By Brendan Read
High demand, accelerated by a strong economy and resulting impressive revenue growth have signalled to Canada’s major railways to invest more in their rolling stock, both locomotives and railcars. Here is a snapshot of the nationwide carriers:
Canadian National Railway (CN)
CN recorded $14.32 billion in revenues in 2018: a 10 per cent increase over its 2017 results of $13.04 billion, according to its annual report. Rail freight comprised approximately $13.55 billion, up from $12.29 billion in the year previous. Carloadings increased four per cent in 2018 to approximately 5.98 million from 5.74 million in 2017.
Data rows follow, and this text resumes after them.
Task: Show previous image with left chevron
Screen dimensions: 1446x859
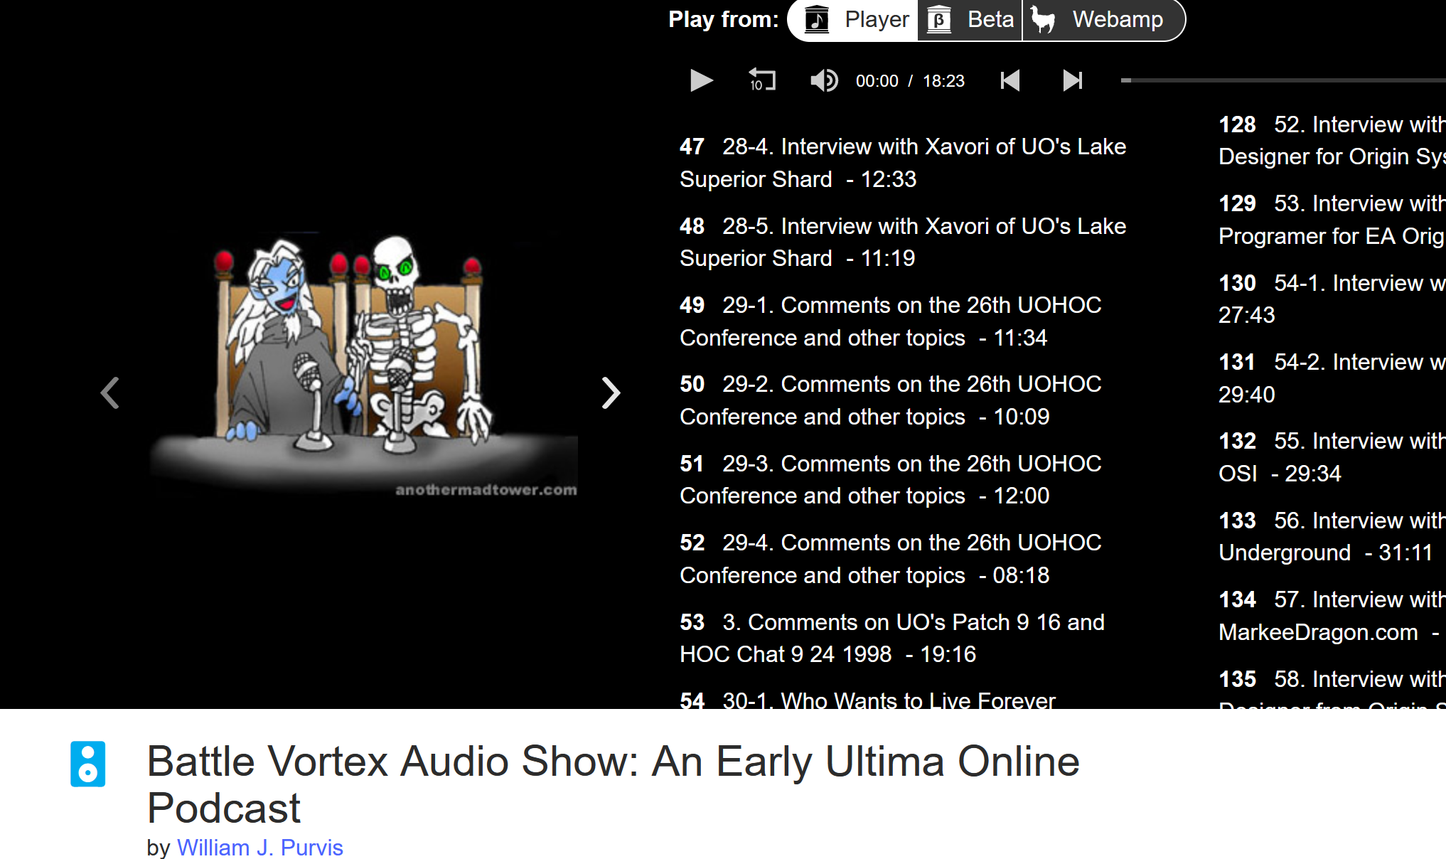Action: pyautogui.click(x=109, y=393)
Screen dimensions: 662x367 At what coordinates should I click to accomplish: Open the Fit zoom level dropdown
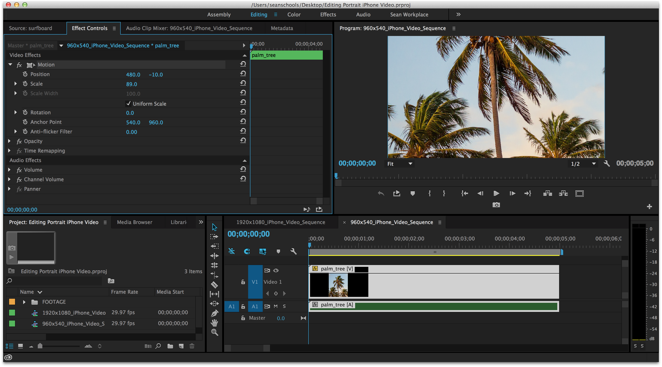click(399, 163)
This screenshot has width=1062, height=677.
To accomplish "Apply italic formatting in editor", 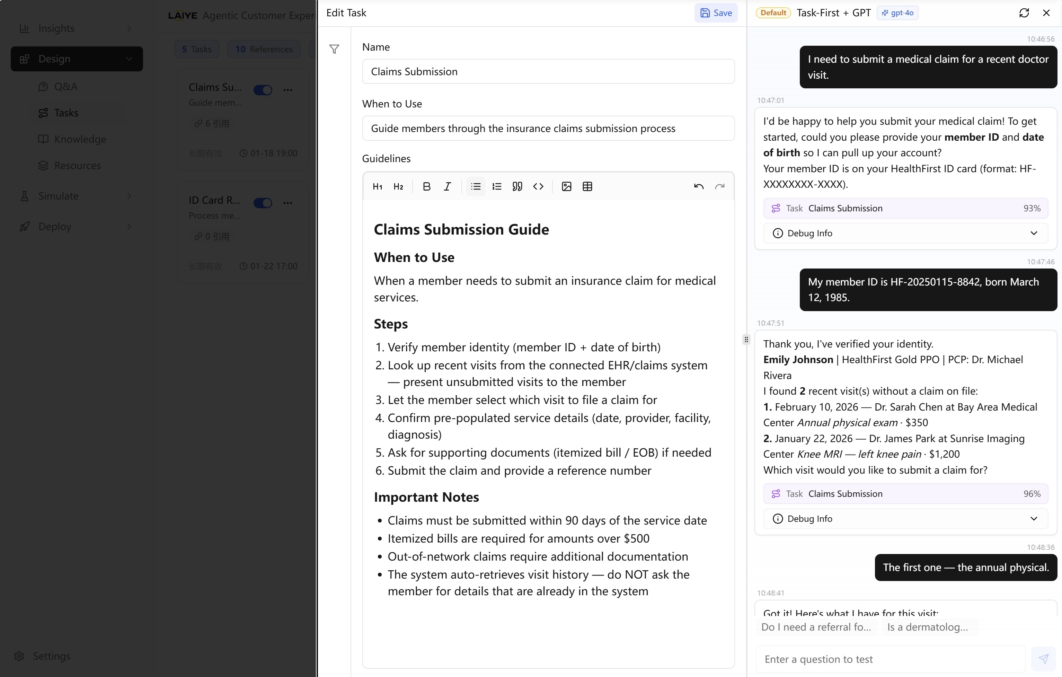I will 447,187.
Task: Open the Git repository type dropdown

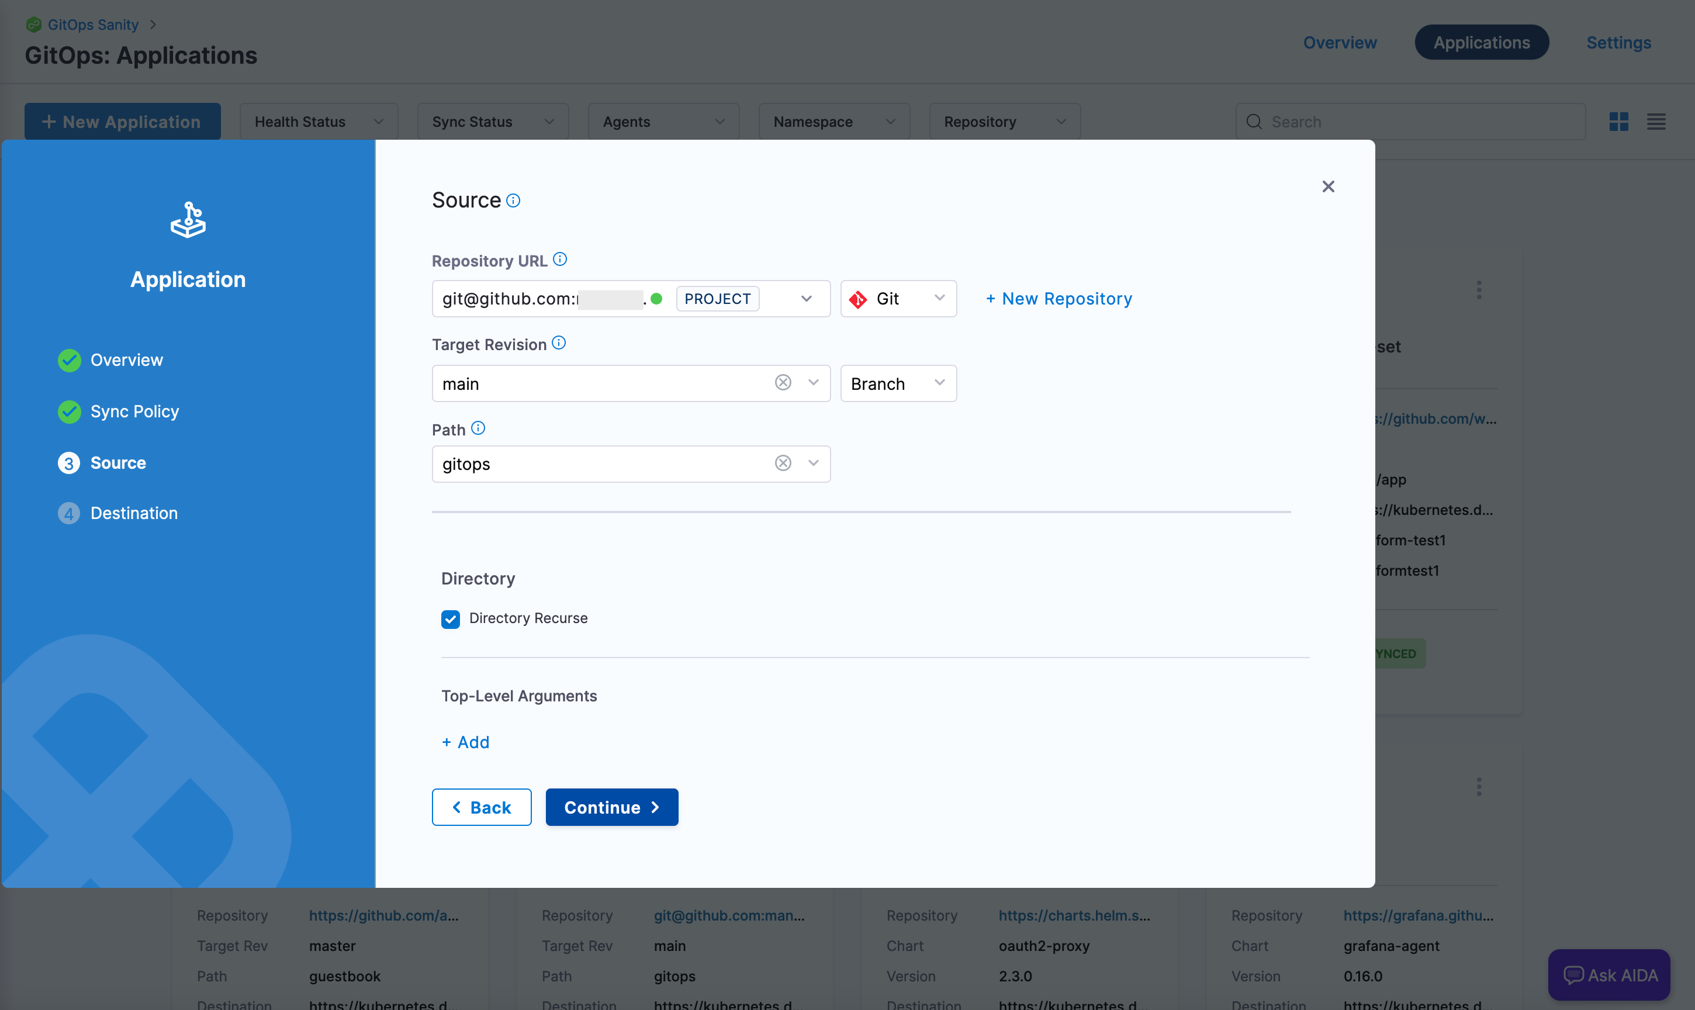Action: (x=898, y=299)
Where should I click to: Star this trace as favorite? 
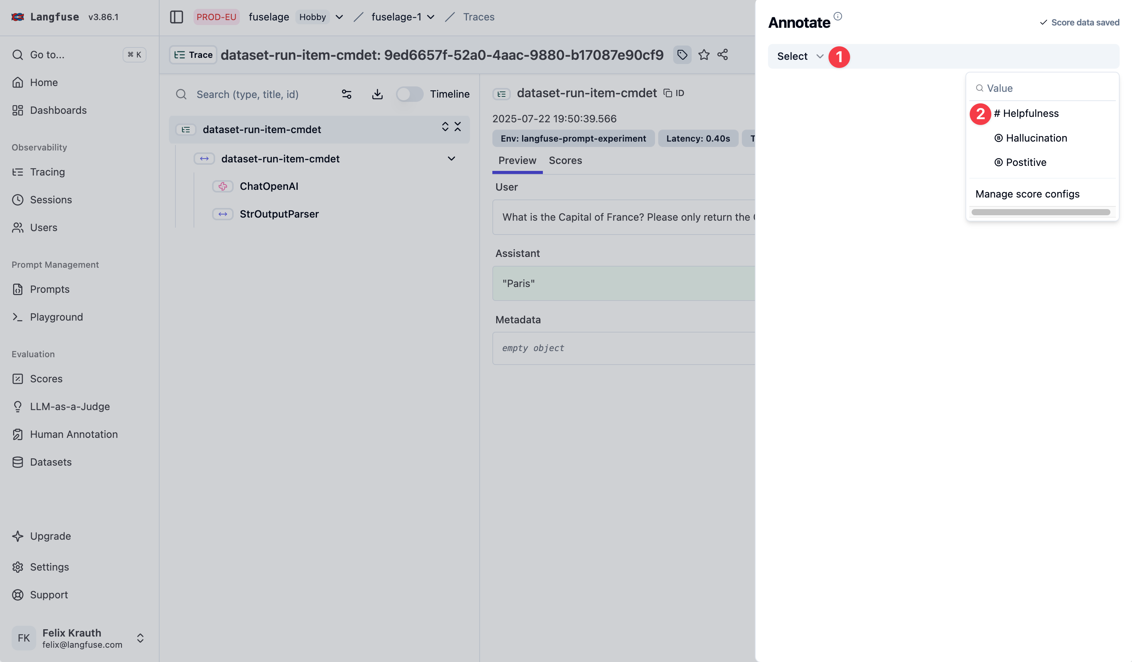[703, 55]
To sustain existing and future demand CN spent approximately $500 million on equipment capital expenditures in 2018. This includes the acquisition of 500 new centerbeam cars and 65 new high-horsepower diesel-electric locomotives.
At the same time, the company’s equipment rental expenses increased by $49 million, or 12 per cent, in 2018 over 2017 said the annual report. Higher leased locomotive costs and railcar hire expenses drove the hike.
For 2019 CN has planned to spend $800 million on equipment capital expenditures, “allowing the Company to tap growth opportunities and improve the quality of the fleet, and in order to handle expected traffic increase and improve operational efficiency”. This includes expecting to take delivery of 140 new high-horsepower locomotives and 500 new grain hopper cars.
Canadian Pacific Railway (CP)
CP recorded $7.32 billion in revenues in 2018: an approximately 12 per cent increase from $6.55 billion in 2017, according to its annual report. Carloadings grew to about 2.74 million from 2.63 million over the same period.
To support its business CP spent $401 million on rolling stock in 2018. This includes approximately $218 million in its existing locomotive fleet. It is largely comprised of modern, fuel-efficient, high-hauling capacity and reliable AC-motored diesel-electric locomotives. The railway has 818 of these locomotives, of which 34 of leased.
But CP said it “does not foresee the need to acquire new locomotives for the next several years”. The railway had 243 of its 1,423 locomotives in storage as of December 31, 2018.
In 2018 CP also invested approximately $183 million freight cars and containers, mainly converting leases to ownership. The railway is also renewing its depleted assets, including acquiring new covered hopper cars for grain haulage.
At the same time CP saw its equipment rental costs shrink by eight per cent or $12 million to $130 million in 2018 from $142 million in 2017. This decrease, said the railway, “was primarily due to the purchase or return of leased freight cars and lower usage of pooled intermodal containers reducing rental expenses by $7 million and a $4 million increase in receipts from other railways’ use of CP equipment”. As of December 31, 2018, it had 35,805 freight cars (13,721 leased), and 8,918 containers (294 leased).
In 2019 CP plans to invest approximately 30 per cent of a planned $1.6 billion capital programme on rolling stock, including freight cars and locomotive improvements. The railway will have 1,900 new high-capacity hopper cars by the end of 2019.
(Note: both CN and CP also have U.S. operations where their fleets are used, including on cross-border trains.)
VIA Rail Canada
VIA Rail reported that its revenues climbed 11.9 per cent in 2018, reaching $392.6 million from $365.7 million in 2017, with the passenger component having grown to $369 million from $342.6 million in the same period. Ridership increased by eight per cent over this period, to approximately 4.75 million from 4.39 million.
Based on these results, and with financial support from the federal government, which owns the intercity passenger rail carrier, VIA has embarked on a fleet modernization programme.
In December 2018 VIA awarded a $989 million contract to Siemens Canada build 32 new more efficient, comfortable, accessible and lower-emissions trainsets for its Quebec City-Windsor Corridor. Delivery is expected in 2022. More trains may be ordered in the future should the federal government approve VIA’s proposed High Frequency Rail project, linking Quebec City with Montreal and Toronto.
VIA Rail is also renovating its long-distance rolling stock fleet. The work is being split between outside vendors, including Bombardier, Cad Railway Industries, Rail GD and internally.